Aux Etats-Unis, cette idée de nature sauvage a joué un rôle essentiel dans la création des parcs nationaux, dont le Yellowstone fut le premier (1872). L’acte inaugural signé de la main du président Ulysse S. Grant déclare la région du Yellowstone "réservée et mise à l'écart de toute installation urbaine, occupation ou vente (...) et dédiée en tant que parc public ou terrain de plaisir au bénéfice et à la jouissance du peuple" (voir le texte original ici).
Plus tard (1916) fut créé le National Park Service (NPS), un organe du Ministère de l'Intérieur, dont le travail est de gérer ces parcs nationaux. Aujourd’hui, le catalogue du NPS compte 410 zones protégées et l’idée s’est largement répandue dans le monde depuis. Après notre visite du Yellowstone, je souhaitais aborder les questions suivantes :
La nature dans les parcs nationaux est-elle vraiment sauvage ?
L’expérience du visiteur est-elle vraiment celle d’une immersion dans la nature sauvage ?
Jusqu’où peut-on exporter cette politique des parcs nationaux ?
1. La nature dans les parcs nationaux est-elle vraiment sauvage ?
Les régions des parcs nationaux sont-elles effectivement vierges de toute influence humaine ? En fait, la réponse est non !

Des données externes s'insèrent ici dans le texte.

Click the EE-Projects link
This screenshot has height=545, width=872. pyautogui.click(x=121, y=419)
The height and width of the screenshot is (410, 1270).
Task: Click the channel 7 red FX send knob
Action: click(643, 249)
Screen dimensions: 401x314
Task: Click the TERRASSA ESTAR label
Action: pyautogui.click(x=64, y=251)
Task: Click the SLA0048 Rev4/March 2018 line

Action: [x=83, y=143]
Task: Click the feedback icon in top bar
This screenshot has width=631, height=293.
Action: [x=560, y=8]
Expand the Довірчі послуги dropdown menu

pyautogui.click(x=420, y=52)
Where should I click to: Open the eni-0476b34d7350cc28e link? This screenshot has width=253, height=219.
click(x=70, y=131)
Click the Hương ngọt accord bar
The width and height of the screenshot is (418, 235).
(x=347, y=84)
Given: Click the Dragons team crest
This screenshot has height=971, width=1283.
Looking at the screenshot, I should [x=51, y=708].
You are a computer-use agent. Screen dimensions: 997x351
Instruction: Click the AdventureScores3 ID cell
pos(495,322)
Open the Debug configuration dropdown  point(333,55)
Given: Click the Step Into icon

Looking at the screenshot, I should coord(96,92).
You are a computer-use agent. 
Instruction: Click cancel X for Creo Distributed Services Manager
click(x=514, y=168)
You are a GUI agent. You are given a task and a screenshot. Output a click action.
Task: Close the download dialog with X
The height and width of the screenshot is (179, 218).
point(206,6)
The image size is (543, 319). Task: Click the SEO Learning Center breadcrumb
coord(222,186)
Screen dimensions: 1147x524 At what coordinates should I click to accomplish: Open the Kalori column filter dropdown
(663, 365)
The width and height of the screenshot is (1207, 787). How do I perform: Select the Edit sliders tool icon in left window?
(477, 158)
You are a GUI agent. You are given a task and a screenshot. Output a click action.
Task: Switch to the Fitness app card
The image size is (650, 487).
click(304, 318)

D'abord, avant l’arrivée des colons, vivaient là de nombreuses tribus indigènes depuis des millénaires. De nombreux conflits entre les représentants des droits des Indiens et le gouvernement fédéral ont jalonné l'histoire des parcs nationaux. Au Yellowstone en particulier, un groupe de 400 personnes ont été déportées de force vers une réserve, ce que le NPS passe sous silence (voir le texte suivant de l'anthropologue Philippe Descola). Selon Callicott, l’idée de la nature sauvage, véhiculée notamment par les parcs nationaux, permet de refouler le traitement peu glorieux que l’on a fait subir aux Indiens en faisant croire que les régions des parcs ont toujours été inhabitées. C’est une question qui est toujours d’actualité, puisqu’à travers le monde la création de nouveaux parcs implique parfois la délocalisation violente de certains peuples. Souvent, ces peuples revendiquent le droit de continuer une certaine pratique sur le terrain du parc (pêche, chasse ou autre), ce qui entre en conflit avec le désir des groupes écolos d'évacuer toute présence humaine pour restaurer le wilderness. Donc, la nature des parcs nationaux est rarement vierge de toute présence humaine passée !
Ensuite, cette nature est-elle vierge de toute influence humaine actuelle ? Non plus ! En effet, les parcs sont activement gérés par le NPS et ses agents de terrain, les park rangers. Cette gestion dépend étroitement de la politique actuelle du NPS. Par exemple, autrefois, on considérait que les prédateurs étaient mauvais, donc on a exterminé les loups. Aujourd’hui, la découverte de la fonction régulatrice des prédateurs a mené à la réintroduction des loups au Yellowstone dans les années 90. Toutefois, le NPS organise toujours des chasses régulatrices (de bisons au Yellowstone, de wapitis au Grand Teton, etc.) en faisant appel à des chasseurs volontaires (qui repartent ensuite avec un morceau de viande comme récompense).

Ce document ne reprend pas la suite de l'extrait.